Last night I migrated a Windows 7 box to a new 1 terabyte drive, thanks to an open source tool named Clonezilla. It was a success, but the whole time I kept saying to myself the same thing again and again: "Wow, this program is ugly."
Clonezilla, for those not in the know, is a miniature Linux distribution designed to clone, back up, restore and copy hard disk partitions. It boots and runs most anywhere, and it's been designed to get its job done and not bother too much with aesthetics. Some people would call that a good thing: after all, isn't it a waste of effort to make a disk-copying utility look pretty?
Maybe pretty isn't the right word. Something like aesthetically positive would be better. There's no reason something can't be both well-designed and good-looking and powerful. It's just really difficult to pull off. But it should be something to shoot for.
When I say "ugly", here's what I mean. Most of the time, when you're running the program, the screen is splattered with the raw output from the various programs used in the distribution, which can be confusing: it's not always completely clear what's happening or why.

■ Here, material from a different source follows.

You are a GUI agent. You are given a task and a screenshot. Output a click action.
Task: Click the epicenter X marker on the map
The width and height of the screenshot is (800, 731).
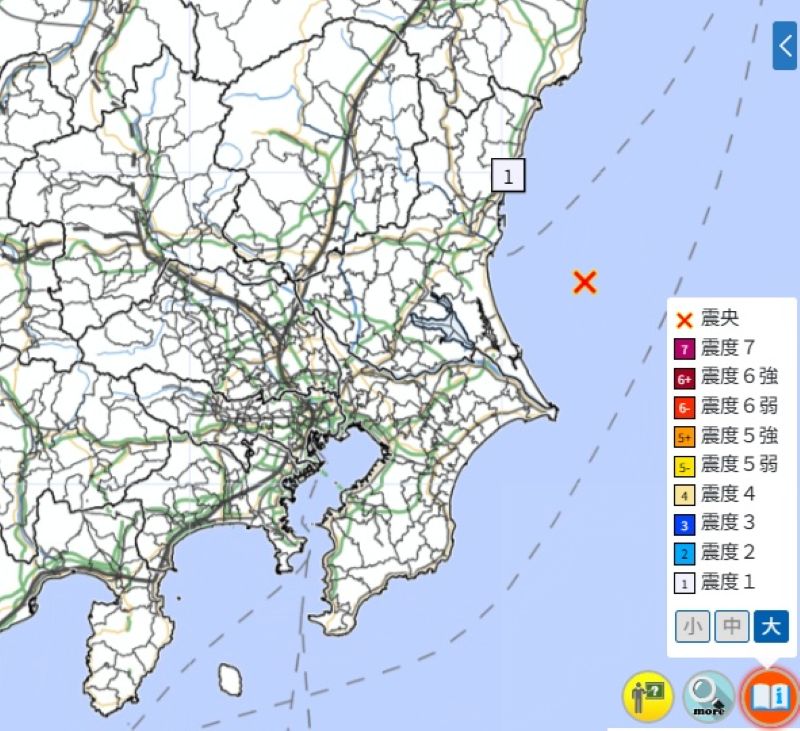pos(585,282)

There are menus, but they're simple text menus where you only see the current set of choices. Consequently, it isn't always possible to go backwards or forwards -- it's not like a wizard where you can skim through the choices you've made before you commit them.
That's ugly. That's also that much less useful, both to technically experienced users and amateurs. Ugly programs are harder for everyone to use, not just amateurs.
I have heard an amazingly cynical argument about why it's not worth the trouble to improve the interfaces of programs like this. One, the people who use them tend to know what they're doing anyway, so giving them a spiffed-up interface would be beside the point. Two, the effort involved in putting a good interface on such a program would distract attention from other, more valuable work.
Sorry, no. These arguments are nonsense. Experts are always going to go with the tool that's easier to use, all other things being equal. Ease of use never precludes power. Two, the idea that hiring a visual designer (or attracting one) to work on such a program is a "distraction" is so thunderingly stupid that it brings tears to my eyes just to type it.
Does a tool like Clonezilla need to be polished? My answer is: why not? It might become all the more powerful because of it. Let's not let "open source" or "free software" turn into a catch-all excuse for a kind of digital primitivism.